Having been through the criminal justice system — she served three stints in jail — she was well aware of the bias against Suboxone. This was unfortunate, she said, since, as her own situation showed, Vivitrol wasn’t the right thing for everyone. Nothing was. “They should look at each case individually, but it’s black and white,” she said. “It’s Vivitrol or jail. That’s the hard part.”

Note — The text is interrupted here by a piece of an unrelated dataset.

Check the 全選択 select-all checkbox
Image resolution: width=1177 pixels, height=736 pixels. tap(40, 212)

The exchange left me slightly shaken — the fact that the epidemic had advanced so far that I should encounter two addicts in a single location, and end up discussing treatment approaches as casually as the weather. Soon afterward, The Columbus Dispatch reported that the number of fatal drug overdoses in Ohio had surpassed 4,100 in 2016, the vast majority of them from opioids and an increase of more than a third over the year prior. The Montgomery County coroner’s office in Dayton earlier this year became so crammed with corpses that it asked a funeral parlor to take in four bodies and looked into using refrigerated trailers for others. In May, the state’s lieutenant governor disclosed that both her sons had struggled with opiate addiction. And in the span of a single week earlier this month, three infants in the state suffered opiate overdoses, one fatal.

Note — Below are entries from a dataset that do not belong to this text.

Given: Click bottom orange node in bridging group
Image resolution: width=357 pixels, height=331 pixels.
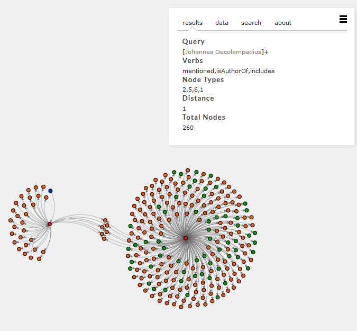Looking at the screenshot, I should (x=104, y=239).
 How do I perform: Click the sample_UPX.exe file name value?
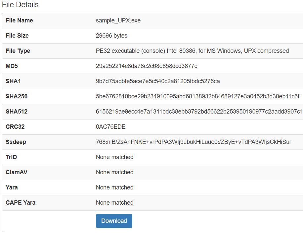(x=118, y=20)
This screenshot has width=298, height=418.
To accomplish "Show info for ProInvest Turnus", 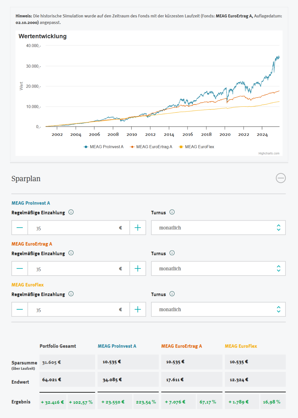I will point(172,212).
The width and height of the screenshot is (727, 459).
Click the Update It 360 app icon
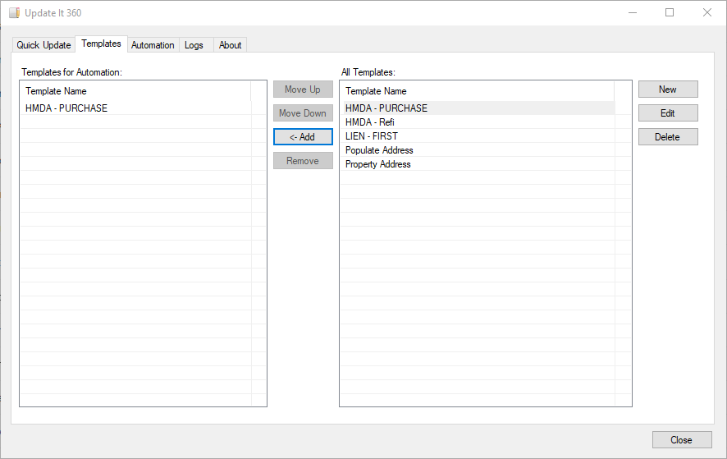pyautogui.click(x=14, y=13)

But it’s precisely this reality that gives Alkermes such corporate confidence. At the JPMorgan Healthcare Conference in San Francisco in January, Pops declared that when it came to Vivitrol, the sky was the limit, considering that the drug still held only a fraction of the market for medication-assisted treatment and that there was no sign of the biggest driver of demand abating anytime soon.
“There’s more and more opioid deaths,” he told his audience. “The country is ablaze with opioid deaths and it’s defying socioeconomic or geographic categorization. It’s just happening all over the place. So, that’s why we think at 2 percent market share, there’s only one way to go.”